A test called the HbA1C (A1C) will be monitored. This is a simple blood test. It measures your blood sugar control over the last 2 to 3 months. You will receive this test every 3 to 6 months.
Learn how to check your blood sugar. Learn the symptoms of low and high blood sugar and how to manage them.
Always carry a quick-source of sugar with you in case you have symptoms of low blood sugar. Examples include hard sugar candy or glucose tablets. Make sure others know that you can choke if you eat or drink when you develop serious symptoms of low blood sugar, such as seizures or unconsciousness. They must get medical help at once.
Tell your doctor or health care professional if you have high blood sugar. You might need to change the dose of your medicine. If you are sick or exercising more than usual, you might need to change the dose of your medicine.
Do not skip meals.
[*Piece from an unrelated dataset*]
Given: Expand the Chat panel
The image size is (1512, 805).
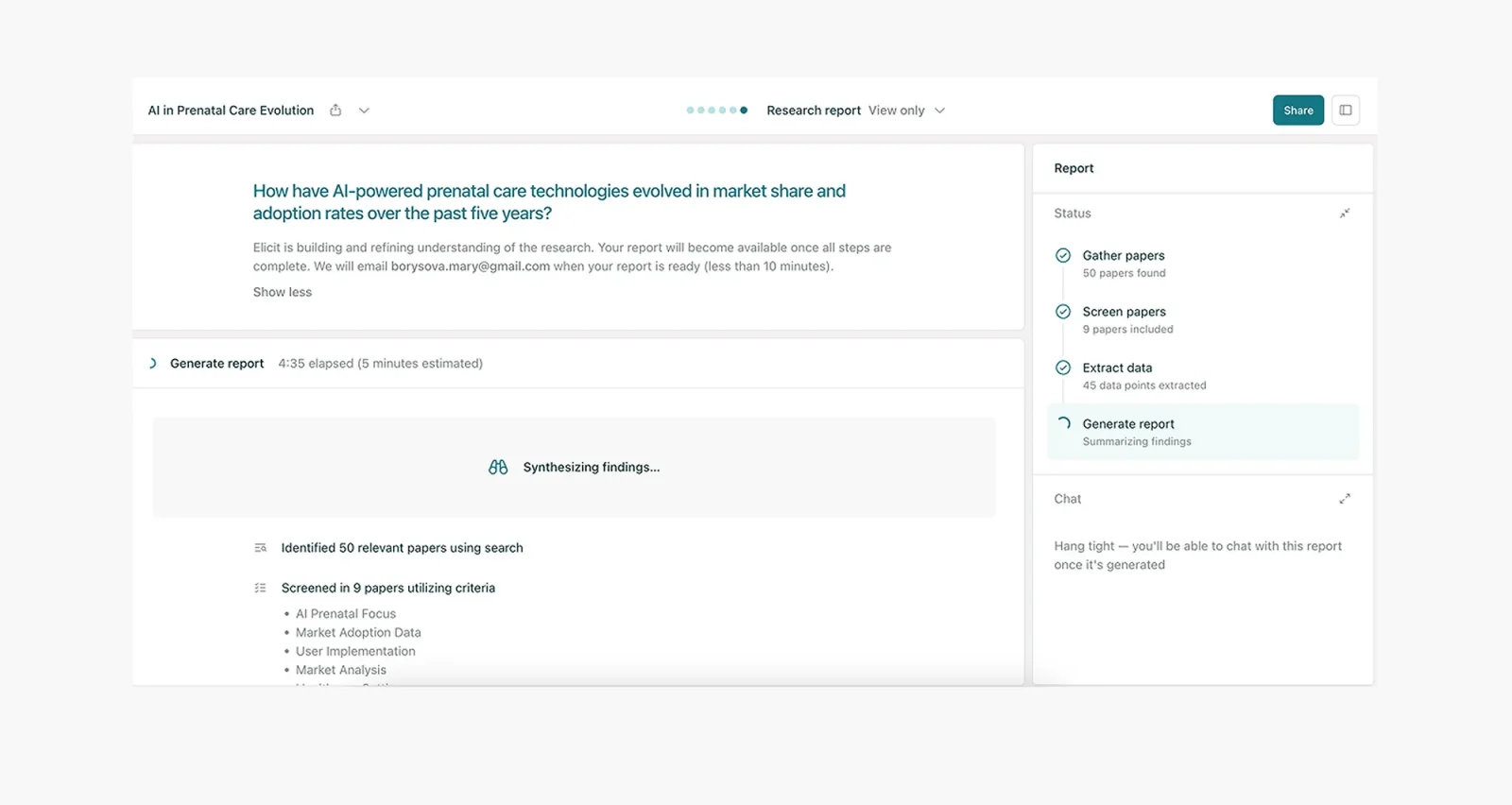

Ask your doctor or health care professional if you should avoid alcohol. Many nonprescription cough and cold products contain sugar or alcohol. These can affect blood sugar.
This medicine may increase your risk of having certain heart problems. Get medical help right away if you have any chest pain or tightness, or pain that radiates to the jaw or down the arm, and shortness of breath. These may be signs of a serious medical condition.
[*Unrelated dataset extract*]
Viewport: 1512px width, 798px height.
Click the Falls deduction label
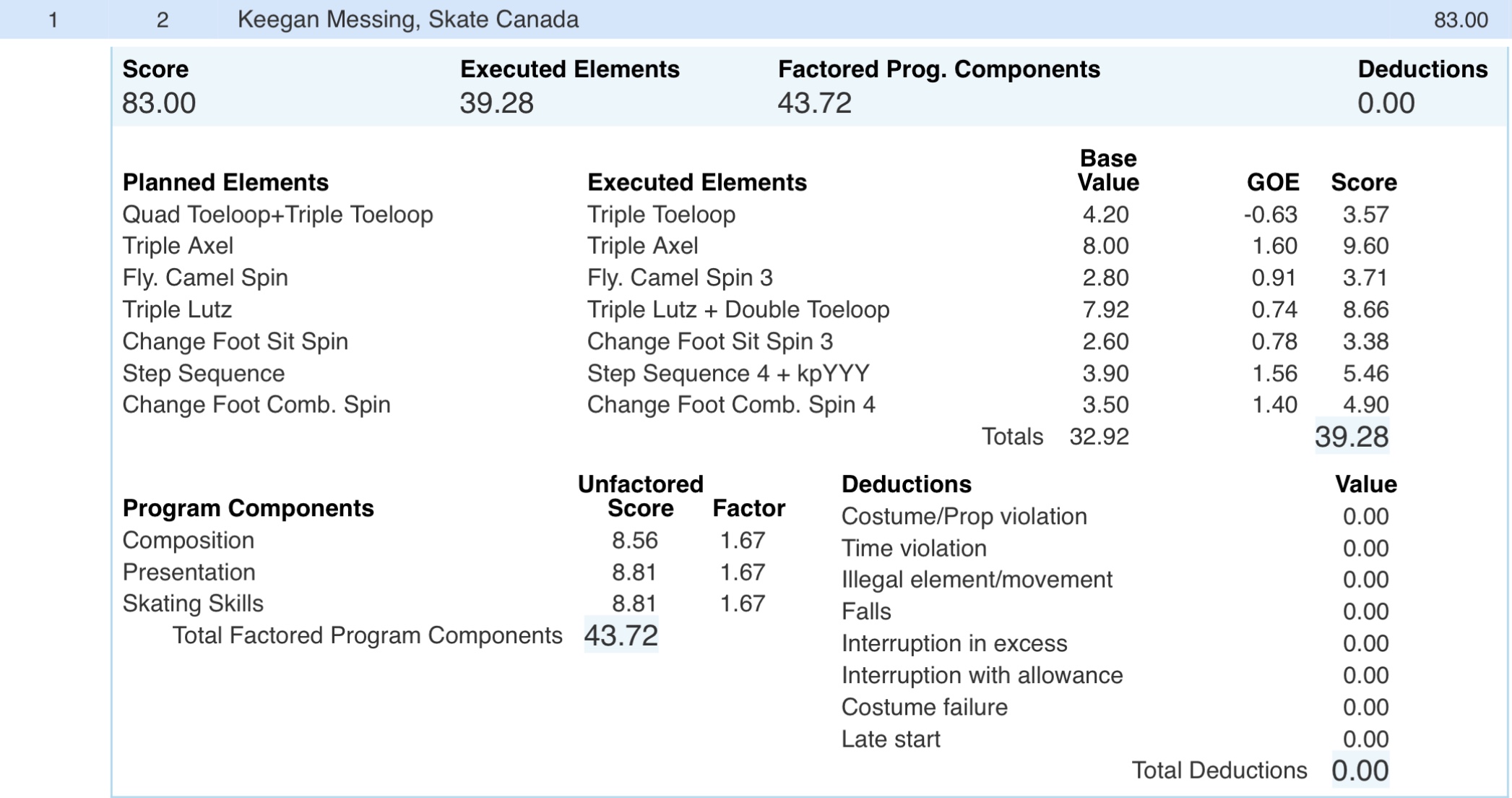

This medicine may cause ovulation in premenopausal women who do not have regular monthly periods. This may increase your chances of becoming pregnant. You should not take this medicine if you become pregnant or think you may be pregnant. Talk with your doctor or health care professional about your birth control options while taking this medicine. Contact your doctor or health care professional right away if think you are pregnant.
Wear a medical ID bracelet or chain, and carry a card that describes your disease and details of your medicine and dosage times.
Keep out of the reach of children.
Store at room temperature between 15 and 30 degrees C (59 and 86 degrees F). Keep container tightly closed and protect from moisture and humidity. Throw away any unused medicine after the expiration date.